Records:
——
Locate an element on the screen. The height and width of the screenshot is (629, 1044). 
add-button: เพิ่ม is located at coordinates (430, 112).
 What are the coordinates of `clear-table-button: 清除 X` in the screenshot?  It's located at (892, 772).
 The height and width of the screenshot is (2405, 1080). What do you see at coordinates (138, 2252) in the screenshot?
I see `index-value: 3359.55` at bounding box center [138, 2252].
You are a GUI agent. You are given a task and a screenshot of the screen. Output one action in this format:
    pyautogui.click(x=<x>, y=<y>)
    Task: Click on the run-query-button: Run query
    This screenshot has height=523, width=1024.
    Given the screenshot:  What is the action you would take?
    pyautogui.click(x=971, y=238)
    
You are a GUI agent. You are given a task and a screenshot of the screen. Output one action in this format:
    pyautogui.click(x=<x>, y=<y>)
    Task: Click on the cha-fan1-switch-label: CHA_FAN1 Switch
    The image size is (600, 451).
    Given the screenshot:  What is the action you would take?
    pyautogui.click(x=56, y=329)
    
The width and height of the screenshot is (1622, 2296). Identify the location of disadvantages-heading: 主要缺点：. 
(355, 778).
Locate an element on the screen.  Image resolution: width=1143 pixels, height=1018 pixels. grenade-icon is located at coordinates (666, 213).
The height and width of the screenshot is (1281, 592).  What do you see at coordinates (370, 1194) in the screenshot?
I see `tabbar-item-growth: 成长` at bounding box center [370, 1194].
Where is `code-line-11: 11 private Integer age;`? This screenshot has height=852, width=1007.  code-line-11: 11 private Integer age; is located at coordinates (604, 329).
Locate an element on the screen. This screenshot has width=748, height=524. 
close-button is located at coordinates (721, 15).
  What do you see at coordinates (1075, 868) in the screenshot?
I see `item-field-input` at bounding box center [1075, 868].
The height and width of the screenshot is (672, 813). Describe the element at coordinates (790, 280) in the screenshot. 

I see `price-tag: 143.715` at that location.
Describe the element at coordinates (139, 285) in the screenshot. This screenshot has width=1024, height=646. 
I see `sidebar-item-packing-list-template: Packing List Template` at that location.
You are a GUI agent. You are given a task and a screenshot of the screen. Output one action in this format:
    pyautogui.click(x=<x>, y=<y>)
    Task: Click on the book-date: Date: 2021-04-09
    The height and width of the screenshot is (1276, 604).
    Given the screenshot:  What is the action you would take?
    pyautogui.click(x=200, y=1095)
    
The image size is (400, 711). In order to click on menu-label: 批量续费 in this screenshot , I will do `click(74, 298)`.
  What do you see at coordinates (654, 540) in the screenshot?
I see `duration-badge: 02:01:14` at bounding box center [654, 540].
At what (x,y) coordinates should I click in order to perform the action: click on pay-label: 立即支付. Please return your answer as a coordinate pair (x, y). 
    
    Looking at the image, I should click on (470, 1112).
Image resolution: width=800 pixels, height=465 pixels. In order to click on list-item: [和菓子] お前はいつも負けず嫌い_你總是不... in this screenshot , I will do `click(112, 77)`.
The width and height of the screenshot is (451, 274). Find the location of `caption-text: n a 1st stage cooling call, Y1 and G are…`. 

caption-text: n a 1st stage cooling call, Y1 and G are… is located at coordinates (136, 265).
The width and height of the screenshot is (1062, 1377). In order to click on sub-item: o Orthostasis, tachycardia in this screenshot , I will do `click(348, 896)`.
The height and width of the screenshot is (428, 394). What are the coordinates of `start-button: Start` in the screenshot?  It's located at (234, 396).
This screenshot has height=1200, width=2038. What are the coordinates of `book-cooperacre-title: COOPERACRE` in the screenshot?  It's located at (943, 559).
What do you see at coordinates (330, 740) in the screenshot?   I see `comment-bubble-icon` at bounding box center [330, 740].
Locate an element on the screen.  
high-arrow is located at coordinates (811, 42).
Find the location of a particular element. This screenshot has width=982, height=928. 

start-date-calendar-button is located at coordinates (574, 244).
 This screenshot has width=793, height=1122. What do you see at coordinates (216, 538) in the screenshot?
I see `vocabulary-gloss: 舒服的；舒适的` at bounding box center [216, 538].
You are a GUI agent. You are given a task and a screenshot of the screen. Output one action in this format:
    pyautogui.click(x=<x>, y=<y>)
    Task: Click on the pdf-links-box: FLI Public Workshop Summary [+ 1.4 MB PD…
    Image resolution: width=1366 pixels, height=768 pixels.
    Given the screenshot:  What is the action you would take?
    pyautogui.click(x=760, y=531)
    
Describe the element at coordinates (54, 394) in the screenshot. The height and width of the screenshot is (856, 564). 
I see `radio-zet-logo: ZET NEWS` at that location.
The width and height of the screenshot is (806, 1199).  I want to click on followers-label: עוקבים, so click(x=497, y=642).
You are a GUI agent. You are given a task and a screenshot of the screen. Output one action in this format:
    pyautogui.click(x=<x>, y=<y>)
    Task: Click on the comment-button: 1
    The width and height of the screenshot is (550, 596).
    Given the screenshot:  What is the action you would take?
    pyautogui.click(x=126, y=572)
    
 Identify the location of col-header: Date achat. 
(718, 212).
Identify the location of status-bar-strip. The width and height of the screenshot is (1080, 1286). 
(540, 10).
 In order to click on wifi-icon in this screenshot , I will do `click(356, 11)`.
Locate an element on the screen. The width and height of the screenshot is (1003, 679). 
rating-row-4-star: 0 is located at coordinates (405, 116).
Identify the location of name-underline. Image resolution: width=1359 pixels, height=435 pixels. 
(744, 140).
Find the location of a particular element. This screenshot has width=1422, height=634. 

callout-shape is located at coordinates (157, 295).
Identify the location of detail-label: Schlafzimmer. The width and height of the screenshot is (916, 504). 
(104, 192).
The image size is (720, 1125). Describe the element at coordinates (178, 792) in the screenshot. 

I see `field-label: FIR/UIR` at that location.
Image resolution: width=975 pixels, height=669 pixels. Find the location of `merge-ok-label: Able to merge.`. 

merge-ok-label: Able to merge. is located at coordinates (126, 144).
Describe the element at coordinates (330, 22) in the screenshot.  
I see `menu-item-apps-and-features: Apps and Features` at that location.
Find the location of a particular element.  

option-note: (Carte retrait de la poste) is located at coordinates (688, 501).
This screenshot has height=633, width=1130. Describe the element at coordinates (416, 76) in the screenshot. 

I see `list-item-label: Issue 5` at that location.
——
Task brief: Recast the rows as a numbered list, starting at the first row and ending at the line containing "add-button: เพิ่ม is", both included, with blank lines omitted.

Exercise response:
1. Locate an element on the screen. The height and width of the screenshot is (629, 1044). 
2. add-button: เพิ่ม is located at coordinates (430, 112).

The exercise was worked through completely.